Per due che come noi non si son persi mai
E che se guardi indietro non ci crederai
Perché ci vuole passione
Dopo vent'anni a dirsi ancora di sì
E stai tranquilla, sono sempre qui
A stringerti la mano
Ti amo, andiamo
 
 

 
Lo so che questa storia è oltremodo smielata, ma io le sono affezionata moltissimo ed è il modo in cui Rodolphus ha vissuto la storia con Alexandra, quindi ripercorre quanto narrato in Kintsugi.
Le strofe sono di “Per due che come noi” di Brunorisas che adoro (la potete ascoltare qua: https://youtu.be/N2xnrRgE6l4 )
Questa storia nasce da “Scrivimi” una delle attività del gruppo Facebook Caffè e Calderotti di Rosmary, il prompt “mano sinistra”, genere romantico, coppia “quella su cui scrivi” è stato gentilmente offerto da Fuuma.
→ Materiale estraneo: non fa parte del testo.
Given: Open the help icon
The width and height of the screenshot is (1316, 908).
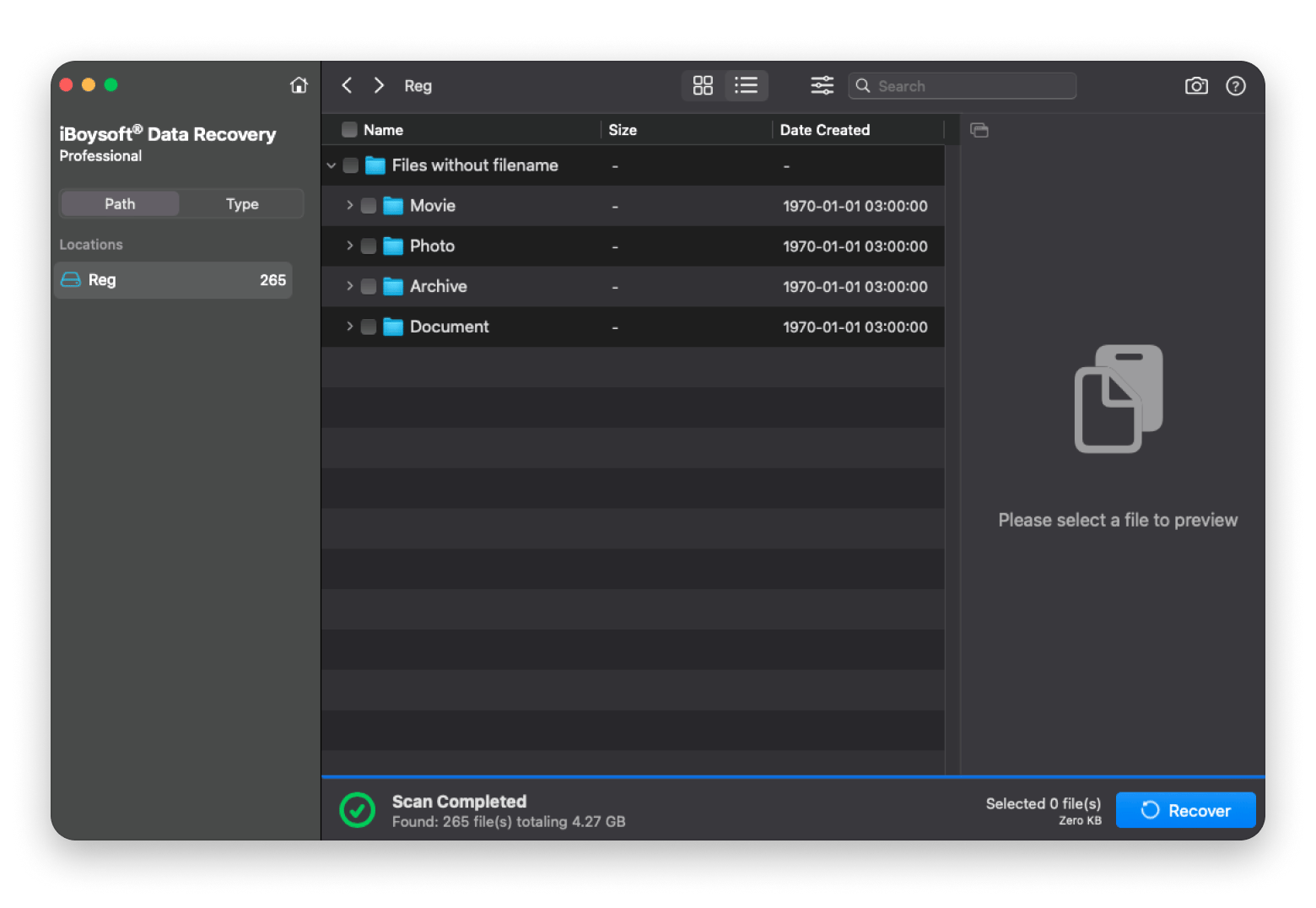Looking at the screenshot, I should click(1235, 85).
Avevo appena finito di scrivere Kintsugi e volevo solo annegare nel fluff e nel romanticismo e Fuuma nemmeno sapeva che la mano sinistra aveva una tale rilevanza in Kintsugi, visto che è quella che Alex legge a Rodolphus ed è anche la mano dove si porta la fede ed era un prompt perfetto per loro due le cui strade si incontrano dopo la fine (o verso la fine) dei rispettivi matrimoni, quando si sentono sconfitti dalla vita e trovano l’uno nell’altra la forza per andare avanti. Inutile dire che quel pasticcino di Orion è il futuro che ricorda loro che la vita va avanti e che se entrambi si lasciano il passato alle spalle possono costruire insieme.
La smetto, io mi emoziono sempre moltissimo quando scrivo di loro due. Probabilmente sarete stufi di leggere di Rodolphus e Alexandra, ma ho passato mesi convinta che questa storia fosse andata smarrita e ora la pubblico perché così so dove trovarla in futuro.